In her second reading speech introducing the Voluntary Assisted Dying Bill 2017, Victorian Minister for Health, Jill Hennessy, opened with a declaration that “Far too many Victorians have suffered too much and for too long at the end of their lives”.
She made much of the evidence from the Coroner to the End of Life Choices Inquiry, falsely claiming that “the Coroner indicated that one terminally-ill Victorian was taking their life each week”. However, a careful scrutiny of the actual evidence from the Coroner’s Court shows that this claim is exaggerated as at least half of those in the cohort studied were definitely NOT terminally ill and so would not be legible for access to assisted suicide under the Bill.
Minister Hennessy proposes in effect that the only thing that will be offered to Victorians distressed by deteriorating physical health to prevent them dying horrible deaths alone by suicide is for the State of Victoria to issue them with an assisted suicide permit so they can pick up a bottle of lethal drugs to take home - and still die a lonely death by suicide, perhaps with horrible complications.
The Minister for Health chooses to ignore the expert evidence from Palliative Care Victoria, the warnings from three former Victorian AMA Presidents, the letter from 101 oncologists, and many others that the proper response to evidence that some Victorians are suffering unacceptably at the end of life is to provide funding to close the identified gaps in the equitable provision of palliative care across all sectors in Victoria.
The detailed processes proposed by the Bill do nothing to ensure that assisted suicide or euthanasia does not become a “go to” option instead of ensuring every Victorian is readily able to access gold standard palliative care.
Despite it being well known that many doctors who have not undergone specialist training in palliative care are quite ignorant of what modern palliative care can do the Bill simply requires the two doctors assessing a person’s request for assisted suicide or euthanasia to “inform the person about palliative care options and the likely outcomes of that care”. There is NO requirement that either doctor have the necessary training, experience or knowledge to ensure that the person is properly informed about modern palliative care.

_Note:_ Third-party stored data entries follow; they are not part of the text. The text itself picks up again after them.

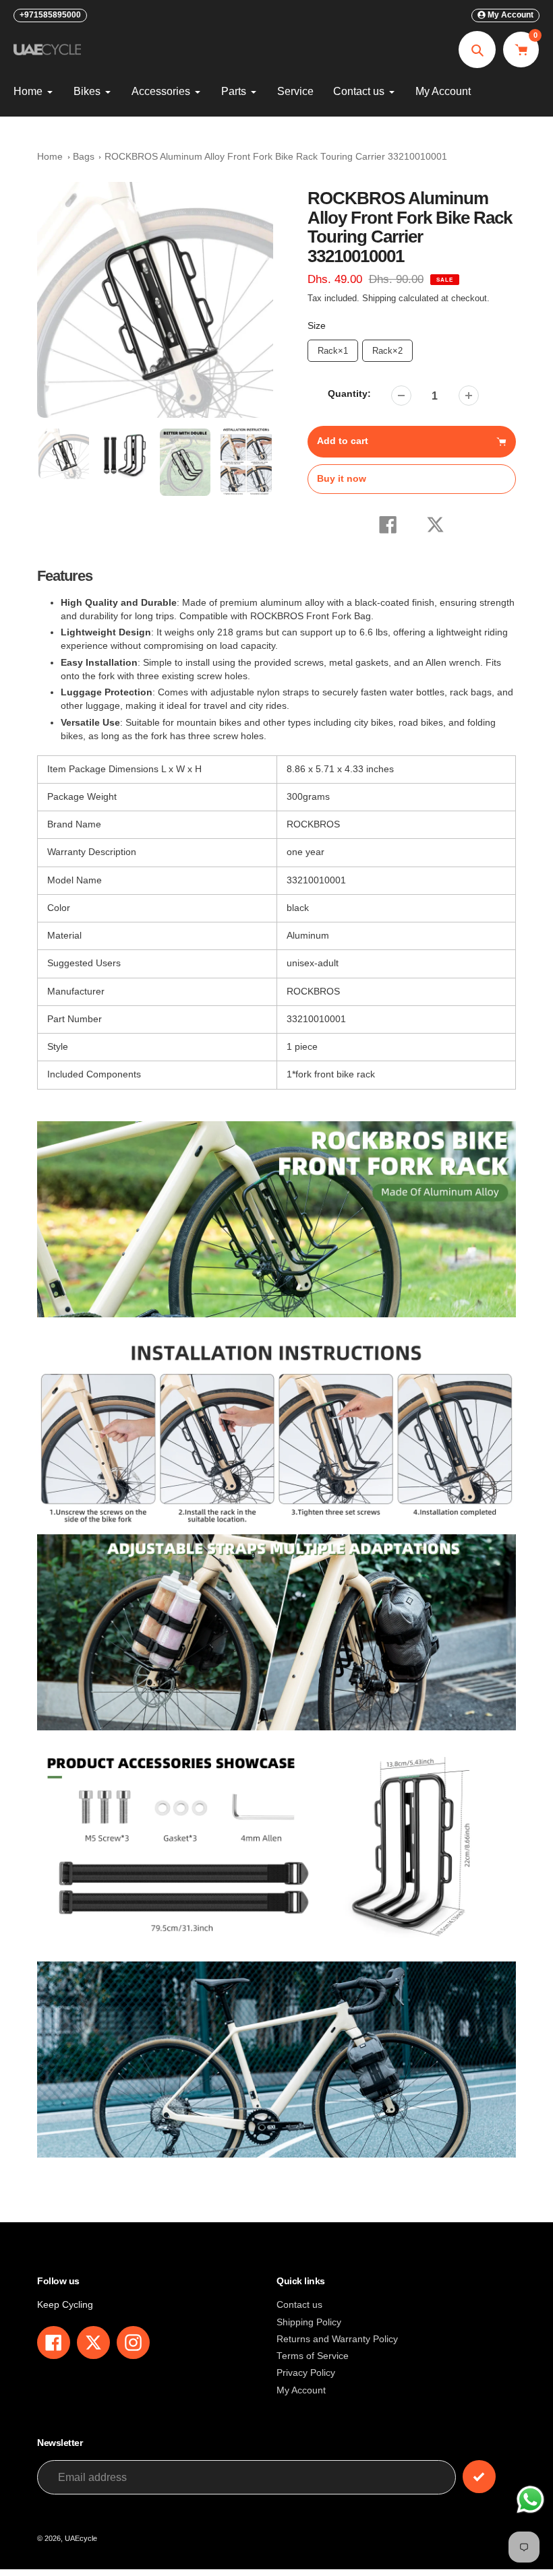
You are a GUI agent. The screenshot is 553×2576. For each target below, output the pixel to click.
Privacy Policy (305, 2373)
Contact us (299, 2305)
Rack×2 (387, 348)
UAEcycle (81, 2538)
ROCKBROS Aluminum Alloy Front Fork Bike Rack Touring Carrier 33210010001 (276, 157)
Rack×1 (332, 348)
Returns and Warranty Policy (337, 2339)
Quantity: (349, 394)
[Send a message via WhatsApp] (530, 2499)
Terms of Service (312, 2356)
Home (50, 157)
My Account (301, 2390)
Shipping (379, 298)
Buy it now (341, 479)
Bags (83, 157)
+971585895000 (50, 15)
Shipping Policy (308, 2322)
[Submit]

It is surely irresponsible not to actually refer a person, who under the Bill’s requirements is supposedly experiencing suffering “that cannot be relieved”, to a palliative care specialist for a full and thorough palliative care assessment.
The Bill simply adopts a checklist, tick a box approach. Somehow the Minister is imagining that merely requiring assessing doctors to mention palliative care is sufficient to ensure that people “will never turn to” assisted suicide or euthanasia because they have not been provided with palliative care.
The Minister also suggests that for some people simply being prescribed the lethal drugs and having them to hand will be sufficient to give them a “greater sense of control”. This alleged placebo affect raises serious doubts about the major premise of the Bill – that assisted suicide or euthanasia is necessary to end the suffering of some Victorians. Apparently a sugar tablet labelled POISON might work just as well.